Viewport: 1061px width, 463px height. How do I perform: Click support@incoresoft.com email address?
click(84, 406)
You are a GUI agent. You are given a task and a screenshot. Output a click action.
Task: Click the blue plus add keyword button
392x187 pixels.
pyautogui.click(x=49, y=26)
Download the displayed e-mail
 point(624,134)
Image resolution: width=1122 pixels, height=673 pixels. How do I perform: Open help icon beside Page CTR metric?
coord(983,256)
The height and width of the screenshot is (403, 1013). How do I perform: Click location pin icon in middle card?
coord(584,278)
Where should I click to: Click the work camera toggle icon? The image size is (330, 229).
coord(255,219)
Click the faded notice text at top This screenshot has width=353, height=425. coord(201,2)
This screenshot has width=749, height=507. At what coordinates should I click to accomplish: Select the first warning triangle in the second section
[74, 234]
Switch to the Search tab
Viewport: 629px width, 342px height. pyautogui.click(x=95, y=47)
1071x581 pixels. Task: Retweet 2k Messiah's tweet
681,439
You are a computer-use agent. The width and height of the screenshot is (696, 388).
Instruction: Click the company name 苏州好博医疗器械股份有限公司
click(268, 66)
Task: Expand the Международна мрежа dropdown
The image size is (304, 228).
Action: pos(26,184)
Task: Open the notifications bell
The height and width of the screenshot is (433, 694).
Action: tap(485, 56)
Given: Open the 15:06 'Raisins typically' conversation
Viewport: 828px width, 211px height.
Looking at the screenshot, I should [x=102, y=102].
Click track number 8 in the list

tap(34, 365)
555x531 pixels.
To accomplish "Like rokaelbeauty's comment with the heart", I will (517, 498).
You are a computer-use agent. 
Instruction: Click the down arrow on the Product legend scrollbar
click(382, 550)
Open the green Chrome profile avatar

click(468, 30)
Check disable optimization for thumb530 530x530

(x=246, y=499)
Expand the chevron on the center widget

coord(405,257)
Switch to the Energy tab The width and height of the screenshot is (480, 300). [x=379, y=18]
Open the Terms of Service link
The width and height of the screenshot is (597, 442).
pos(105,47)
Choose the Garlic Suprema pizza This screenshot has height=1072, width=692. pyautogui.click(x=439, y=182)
-=-=-
● Exercise objective:
Please copy out every one of the lines above exactly as they appear.

● Answer to the problem:
Viewport: 1061px width, 463px height. How do I perform: Click support@incoresoft.com email address?
click(84, 406)
You are a GUI agent. You are given a task and a screenshot. Output a click action.
Task: Click the blue plus add keyword button
392x187 pixels.
pyautogui.click(x=49, y=26)
Download the displayed e-mail
 point(624,134)
Image resolution: width=1122 pixels, height=673 pixels. How do I perform: Open help icon beside Page CTR metric?
coord(983,256)
The height and width of the screenshot is (403, 1013). How do I perform: Click location pin icon in middle card?
coord(584,278)
Where should I click to: Click the work camera toggle icon? The image size is (330, 229).
coord(255,219)
Click the faded notice text at top This screenshot has width=353, height=425. coord(201,2)
This screenshot has width=749, height=507. At what coordinates should I click to accomplish: Select the first warning triangle in the second section
[74, 234]
Switch to the Search tab
Viewport: 629px width, 342px height. pyautogui.click(x=95, y=47)
1071x581 pixels. Task: Retweet 2k Messiah's tweet
681,439
You are a computer-use agent. The width and height of the screenshot is (696, 388).
Instruction: Click the company name 苏州好博医疗器械股份有限公司
click(268, 66)
Task: Expand the Международна мрежа dropdown
The image size is (304, 228).
Action: pos(26,184)
Task: Open the notifications bell
The height and width of the screenshot is (433, 694).
Action: tap(485, 56)
Given: Open the 15:06 'Raisins typically' conversation
Viewport: 828px width, 211px height.
Looking at the screenshot, I should [x=102, y=102].
Click track number 8 in the list

tap(34, 365)
555x531 pixels.
To accomplish "Like rokaelbeauty's comment with the heart", I will (517, 498).
You are a computer-use agent. 
Instruction: Click the down arrow on the Product legend scrollbar
click(382, 550)
Open the green Chrome profile avatar

click(468, 30)
Check disable optimization for thumb530 530x530

(x=246, y=499)
Expand the chevron on the center widget

coord(405,257)
Switch to the Energy tab The width and height of the screenshot is (480, 300). [x=379, y=18]
Open the Terms of Service link
The width and height of the screenshot is (597, 442).
pos(105,47)
Choose the Garlic Suprema pizza This screenshot has height=1072, width=692. pyautogui.click(x=439, y=182)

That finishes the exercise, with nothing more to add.